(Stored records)
========================================================================

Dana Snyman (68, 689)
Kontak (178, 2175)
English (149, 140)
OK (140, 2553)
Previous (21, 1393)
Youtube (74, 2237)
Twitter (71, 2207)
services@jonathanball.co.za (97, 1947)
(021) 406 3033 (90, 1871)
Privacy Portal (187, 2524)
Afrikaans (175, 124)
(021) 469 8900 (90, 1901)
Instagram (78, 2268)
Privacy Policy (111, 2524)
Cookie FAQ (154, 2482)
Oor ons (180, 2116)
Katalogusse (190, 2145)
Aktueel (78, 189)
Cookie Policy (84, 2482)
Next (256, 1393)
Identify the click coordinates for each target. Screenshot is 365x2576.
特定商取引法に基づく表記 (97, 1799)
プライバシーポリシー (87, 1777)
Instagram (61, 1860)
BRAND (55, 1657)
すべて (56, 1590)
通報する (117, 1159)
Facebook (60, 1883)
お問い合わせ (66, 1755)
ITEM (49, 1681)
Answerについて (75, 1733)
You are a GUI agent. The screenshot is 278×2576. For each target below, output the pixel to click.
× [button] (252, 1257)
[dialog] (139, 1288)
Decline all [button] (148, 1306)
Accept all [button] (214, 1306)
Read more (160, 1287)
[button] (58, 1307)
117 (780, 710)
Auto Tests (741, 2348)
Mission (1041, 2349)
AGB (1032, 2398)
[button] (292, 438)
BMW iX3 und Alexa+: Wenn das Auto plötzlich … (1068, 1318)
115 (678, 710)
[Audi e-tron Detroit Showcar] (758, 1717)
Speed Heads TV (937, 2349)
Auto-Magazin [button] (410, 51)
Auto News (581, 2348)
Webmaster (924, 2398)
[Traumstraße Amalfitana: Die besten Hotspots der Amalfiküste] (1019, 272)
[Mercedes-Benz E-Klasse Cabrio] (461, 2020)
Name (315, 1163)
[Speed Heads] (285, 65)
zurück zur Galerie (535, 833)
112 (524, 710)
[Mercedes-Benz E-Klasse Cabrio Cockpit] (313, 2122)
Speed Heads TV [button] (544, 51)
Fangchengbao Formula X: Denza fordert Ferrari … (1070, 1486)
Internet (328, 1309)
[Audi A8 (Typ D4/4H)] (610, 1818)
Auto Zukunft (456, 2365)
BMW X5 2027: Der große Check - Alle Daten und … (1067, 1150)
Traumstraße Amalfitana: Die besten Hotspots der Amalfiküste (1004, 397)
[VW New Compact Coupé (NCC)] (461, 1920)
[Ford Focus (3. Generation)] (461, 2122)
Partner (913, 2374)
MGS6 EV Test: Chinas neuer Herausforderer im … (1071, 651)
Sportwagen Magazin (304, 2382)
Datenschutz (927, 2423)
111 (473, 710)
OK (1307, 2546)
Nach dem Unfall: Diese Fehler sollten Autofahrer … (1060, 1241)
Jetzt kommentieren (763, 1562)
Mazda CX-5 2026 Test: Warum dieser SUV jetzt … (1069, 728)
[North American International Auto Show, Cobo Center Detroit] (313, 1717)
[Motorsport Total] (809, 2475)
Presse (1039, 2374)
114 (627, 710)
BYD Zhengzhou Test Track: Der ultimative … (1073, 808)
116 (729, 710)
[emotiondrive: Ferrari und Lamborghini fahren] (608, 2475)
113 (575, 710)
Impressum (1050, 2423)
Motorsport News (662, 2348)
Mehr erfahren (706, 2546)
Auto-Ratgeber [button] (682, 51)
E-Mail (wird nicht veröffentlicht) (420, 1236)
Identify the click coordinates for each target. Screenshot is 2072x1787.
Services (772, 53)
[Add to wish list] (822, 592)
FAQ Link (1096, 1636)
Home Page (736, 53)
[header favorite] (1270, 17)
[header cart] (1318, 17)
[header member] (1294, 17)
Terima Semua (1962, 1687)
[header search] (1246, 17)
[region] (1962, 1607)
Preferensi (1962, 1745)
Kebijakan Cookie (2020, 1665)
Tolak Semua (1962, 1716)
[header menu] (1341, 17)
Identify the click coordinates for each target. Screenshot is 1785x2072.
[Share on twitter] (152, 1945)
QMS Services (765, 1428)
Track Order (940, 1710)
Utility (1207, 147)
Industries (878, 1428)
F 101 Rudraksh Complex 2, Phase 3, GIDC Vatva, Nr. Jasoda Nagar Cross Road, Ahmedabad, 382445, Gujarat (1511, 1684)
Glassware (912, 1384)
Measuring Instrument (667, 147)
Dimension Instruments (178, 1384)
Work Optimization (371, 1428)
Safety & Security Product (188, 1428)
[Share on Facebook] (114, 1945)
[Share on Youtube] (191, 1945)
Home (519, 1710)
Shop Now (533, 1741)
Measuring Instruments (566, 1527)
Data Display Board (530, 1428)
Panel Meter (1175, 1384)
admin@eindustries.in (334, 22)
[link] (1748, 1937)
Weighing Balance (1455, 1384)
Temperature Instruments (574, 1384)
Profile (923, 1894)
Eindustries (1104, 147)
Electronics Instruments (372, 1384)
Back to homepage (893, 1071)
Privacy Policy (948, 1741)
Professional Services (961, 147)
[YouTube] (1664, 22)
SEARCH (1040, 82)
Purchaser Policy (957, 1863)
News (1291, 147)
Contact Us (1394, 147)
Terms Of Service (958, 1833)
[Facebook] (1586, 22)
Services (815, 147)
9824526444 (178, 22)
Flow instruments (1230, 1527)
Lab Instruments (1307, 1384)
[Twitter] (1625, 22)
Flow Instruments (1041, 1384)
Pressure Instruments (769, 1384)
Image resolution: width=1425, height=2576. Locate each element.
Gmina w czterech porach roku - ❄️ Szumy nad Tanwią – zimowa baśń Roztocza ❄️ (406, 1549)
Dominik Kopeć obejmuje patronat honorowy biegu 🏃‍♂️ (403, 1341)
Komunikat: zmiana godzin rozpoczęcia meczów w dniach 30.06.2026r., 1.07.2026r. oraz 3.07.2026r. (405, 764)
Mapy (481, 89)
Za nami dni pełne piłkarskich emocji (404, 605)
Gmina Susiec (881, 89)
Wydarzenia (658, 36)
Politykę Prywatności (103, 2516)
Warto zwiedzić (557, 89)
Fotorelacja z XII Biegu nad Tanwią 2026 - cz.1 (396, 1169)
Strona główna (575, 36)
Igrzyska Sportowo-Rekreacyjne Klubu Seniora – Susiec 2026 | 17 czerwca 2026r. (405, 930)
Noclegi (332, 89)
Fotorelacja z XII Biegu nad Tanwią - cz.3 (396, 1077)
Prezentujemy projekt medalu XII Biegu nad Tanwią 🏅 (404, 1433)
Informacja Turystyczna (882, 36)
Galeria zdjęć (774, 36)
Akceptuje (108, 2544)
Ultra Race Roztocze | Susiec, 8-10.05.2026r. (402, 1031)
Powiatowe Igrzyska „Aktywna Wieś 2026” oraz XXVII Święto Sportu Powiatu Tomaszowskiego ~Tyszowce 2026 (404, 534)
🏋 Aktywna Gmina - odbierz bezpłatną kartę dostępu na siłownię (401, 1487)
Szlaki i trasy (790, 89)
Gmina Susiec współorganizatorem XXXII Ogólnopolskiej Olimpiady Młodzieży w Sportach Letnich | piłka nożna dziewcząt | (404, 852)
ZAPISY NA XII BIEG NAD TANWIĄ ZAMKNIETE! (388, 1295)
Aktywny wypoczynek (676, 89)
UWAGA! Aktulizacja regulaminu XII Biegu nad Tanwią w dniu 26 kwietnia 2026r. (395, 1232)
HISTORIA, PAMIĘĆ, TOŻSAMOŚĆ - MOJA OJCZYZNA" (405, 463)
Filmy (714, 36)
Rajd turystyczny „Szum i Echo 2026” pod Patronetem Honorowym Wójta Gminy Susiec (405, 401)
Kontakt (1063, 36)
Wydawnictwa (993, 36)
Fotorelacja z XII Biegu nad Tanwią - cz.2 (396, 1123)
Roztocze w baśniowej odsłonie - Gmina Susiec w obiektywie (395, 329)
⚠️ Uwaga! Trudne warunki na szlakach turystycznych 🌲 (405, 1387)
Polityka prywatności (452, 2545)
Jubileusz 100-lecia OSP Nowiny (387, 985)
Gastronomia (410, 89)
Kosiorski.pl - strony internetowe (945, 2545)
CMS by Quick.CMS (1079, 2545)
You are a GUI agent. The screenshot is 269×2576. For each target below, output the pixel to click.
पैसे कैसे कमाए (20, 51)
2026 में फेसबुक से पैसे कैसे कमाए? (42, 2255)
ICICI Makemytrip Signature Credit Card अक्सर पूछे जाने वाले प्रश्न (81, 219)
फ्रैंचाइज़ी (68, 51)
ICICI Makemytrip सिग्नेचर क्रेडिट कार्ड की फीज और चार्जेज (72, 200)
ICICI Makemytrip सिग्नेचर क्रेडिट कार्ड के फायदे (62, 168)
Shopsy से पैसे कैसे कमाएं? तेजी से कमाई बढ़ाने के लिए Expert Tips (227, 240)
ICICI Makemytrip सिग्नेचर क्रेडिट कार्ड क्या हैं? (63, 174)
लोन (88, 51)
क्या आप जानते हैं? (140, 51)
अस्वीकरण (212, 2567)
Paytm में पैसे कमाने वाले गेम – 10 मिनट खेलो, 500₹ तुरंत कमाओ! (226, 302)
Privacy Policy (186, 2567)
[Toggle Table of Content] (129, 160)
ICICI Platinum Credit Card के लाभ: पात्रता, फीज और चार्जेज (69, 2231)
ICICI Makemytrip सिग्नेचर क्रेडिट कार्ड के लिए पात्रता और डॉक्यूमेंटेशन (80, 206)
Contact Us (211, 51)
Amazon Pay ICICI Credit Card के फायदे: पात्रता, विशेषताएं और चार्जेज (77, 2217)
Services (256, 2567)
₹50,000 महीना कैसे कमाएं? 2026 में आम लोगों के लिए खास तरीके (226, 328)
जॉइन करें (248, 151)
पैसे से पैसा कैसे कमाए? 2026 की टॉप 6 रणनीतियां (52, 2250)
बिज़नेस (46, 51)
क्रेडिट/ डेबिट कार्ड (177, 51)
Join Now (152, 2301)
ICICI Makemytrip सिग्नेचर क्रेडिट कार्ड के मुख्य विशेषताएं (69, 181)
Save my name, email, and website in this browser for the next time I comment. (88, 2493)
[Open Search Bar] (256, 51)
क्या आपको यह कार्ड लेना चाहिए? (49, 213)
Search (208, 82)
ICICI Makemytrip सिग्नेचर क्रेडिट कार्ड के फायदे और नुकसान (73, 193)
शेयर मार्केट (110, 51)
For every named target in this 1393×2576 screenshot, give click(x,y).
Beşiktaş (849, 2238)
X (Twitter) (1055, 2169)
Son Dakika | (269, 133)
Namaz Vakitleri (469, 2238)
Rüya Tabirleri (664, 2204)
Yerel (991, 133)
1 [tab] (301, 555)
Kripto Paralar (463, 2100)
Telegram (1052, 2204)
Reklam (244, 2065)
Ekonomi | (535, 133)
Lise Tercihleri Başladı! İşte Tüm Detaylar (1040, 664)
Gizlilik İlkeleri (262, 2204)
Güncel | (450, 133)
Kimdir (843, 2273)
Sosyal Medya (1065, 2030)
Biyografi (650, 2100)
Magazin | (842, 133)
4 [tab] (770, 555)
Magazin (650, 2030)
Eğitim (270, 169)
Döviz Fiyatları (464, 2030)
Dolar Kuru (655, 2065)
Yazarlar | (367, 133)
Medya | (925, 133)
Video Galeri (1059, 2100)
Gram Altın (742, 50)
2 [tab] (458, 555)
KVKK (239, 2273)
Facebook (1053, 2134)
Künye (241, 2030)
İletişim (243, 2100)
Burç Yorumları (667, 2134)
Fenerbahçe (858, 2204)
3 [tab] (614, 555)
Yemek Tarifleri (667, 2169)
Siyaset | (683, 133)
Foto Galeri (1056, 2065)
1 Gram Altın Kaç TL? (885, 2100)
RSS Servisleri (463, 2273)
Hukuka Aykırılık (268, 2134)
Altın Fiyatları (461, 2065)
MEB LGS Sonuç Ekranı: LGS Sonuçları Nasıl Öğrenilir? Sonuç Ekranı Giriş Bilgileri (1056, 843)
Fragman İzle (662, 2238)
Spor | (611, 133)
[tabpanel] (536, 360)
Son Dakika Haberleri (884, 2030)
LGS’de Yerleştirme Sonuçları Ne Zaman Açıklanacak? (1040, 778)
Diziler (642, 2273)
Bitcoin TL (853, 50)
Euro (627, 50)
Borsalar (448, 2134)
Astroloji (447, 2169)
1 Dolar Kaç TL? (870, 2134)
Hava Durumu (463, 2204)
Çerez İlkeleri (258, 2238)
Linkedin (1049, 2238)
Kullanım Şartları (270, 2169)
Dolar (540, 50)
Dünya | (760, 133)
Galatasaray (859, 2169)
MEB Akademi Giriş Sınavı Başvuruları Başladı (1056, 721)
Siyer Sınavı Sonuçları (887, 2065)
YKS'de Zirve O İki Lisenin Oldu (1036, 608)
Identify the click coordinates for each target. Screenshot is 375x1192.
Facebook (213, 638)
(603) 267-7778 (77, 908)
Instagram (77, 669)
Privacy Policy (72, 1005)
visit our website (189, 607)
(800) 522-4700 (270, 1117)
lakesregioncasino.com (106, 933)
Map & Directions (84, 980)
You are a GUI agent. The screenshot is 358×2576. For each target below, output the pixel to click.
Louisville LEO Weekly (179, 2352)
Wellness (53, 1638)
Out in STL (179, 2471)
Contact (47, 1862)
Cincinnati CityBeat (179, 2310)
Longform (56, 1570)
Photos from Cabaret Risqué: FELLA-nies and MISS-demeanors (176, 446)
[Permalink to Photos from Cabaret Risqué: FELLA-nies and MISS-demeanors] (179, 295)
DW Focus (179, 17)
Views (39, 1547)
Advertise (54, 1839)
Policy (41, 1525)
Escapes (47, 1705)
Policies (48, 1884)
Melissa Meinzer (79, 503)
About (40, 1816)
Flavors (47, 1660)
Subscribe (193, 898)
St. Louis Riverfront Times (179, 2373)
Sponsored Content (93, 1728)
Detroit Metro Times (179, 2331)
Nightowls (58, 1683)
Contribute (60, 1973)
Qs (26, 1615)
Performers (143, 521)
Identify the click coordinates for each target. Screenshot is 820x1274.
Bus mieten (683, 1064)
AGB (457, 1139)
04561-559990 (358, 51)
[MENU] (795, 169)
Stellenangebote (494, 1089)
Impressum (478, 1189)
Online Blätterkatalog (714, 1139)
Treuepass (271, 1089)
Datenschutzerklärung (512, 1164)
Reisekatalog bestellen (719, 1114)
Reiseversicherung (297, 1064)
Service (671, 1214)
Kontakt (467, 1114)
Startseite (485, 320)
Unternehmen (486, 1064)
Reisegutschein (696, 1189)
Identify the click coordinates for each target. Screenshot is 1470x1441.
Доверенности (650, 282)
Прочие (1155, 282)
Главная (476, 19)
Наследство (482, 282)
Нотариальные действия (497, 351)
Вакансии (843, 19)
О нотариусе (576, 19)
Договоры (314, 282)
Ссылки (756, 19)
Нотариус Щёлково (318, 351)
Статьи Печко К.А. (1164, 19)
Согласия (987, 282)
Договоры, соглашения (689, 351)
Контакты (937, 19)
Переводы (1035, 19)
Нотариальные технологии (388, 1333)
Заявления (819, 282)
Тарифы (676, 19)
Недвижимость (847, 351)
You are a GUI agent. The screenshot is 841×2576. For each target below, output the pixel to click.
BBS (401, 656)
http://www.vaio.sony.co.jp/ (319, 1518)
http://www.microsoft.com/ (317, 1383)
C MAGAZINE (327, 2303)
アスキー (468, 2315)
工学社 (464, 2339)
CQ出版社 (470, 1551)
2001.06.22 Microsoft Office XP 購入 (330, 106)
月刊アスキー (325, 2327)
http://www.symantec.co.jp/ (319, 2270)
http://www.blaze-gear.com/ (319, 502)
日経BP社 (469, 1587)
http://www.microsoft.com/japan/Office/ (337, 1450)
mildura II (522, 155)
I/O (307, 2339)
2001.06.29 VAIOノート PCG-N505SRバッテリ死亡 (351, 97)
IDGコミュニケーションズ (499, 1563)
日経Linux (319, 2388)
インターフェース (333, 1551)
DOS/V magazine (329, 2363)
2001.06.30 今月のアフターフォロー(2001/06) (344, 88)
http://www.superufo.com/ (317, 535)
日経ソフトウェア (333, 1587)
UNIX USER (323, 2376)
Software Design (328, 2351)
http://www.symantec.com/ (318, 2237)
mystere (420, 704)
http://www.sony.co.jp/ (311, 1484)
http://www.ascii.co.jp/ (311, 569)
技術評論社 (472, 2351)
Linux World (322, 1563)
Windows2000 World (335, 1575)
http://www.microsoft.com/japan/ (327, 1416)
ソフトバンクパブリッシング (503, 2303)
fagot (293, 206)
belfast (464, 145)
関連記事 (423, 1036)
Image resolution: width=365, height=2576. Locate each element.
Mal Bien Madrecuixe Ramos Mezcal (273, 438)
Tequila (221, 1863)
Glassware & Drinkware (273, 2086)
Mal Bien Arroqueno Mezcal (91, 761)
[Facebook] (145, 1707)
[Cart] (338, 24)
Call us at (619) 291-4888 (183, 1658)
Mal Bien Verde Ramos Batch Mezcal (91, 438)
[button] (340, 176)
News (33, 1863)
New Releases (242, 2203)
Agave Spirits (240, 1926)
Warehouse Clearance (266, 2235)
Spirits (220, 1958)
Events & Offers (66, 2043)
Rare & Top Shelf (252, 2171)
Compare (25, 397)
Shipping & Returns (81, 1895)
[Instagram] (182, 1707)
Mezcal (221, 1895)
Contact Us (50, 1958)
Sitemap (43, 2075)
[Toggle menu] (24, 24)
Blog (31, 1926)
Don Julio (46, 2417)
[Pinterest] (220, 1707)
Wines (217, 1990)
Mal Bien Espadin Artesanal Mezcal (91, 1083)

========================================================================

• WORK ORDER: The lines above, from the first through the one containing "Instagram (78, 2268)", must be restated word for word, with nothing added.

• SOLUTION TO THIS PROBLEM:
Dana Snyman (68, 689)
Kontak (178, 2175)
English (149, 140)
OK (140, 2553)
Previous (21, 1393)
Youtube (74, 2237)
Twitter (71, 2207)
services@jonathanball.co.za (97, 1947)
(021) 406 3033 (90, 1871)
Privacy Portal (187, 2524)
Afrikaans (175, 124)
(021) 469 8900 (90, 1901)
Instagram (78, 2268)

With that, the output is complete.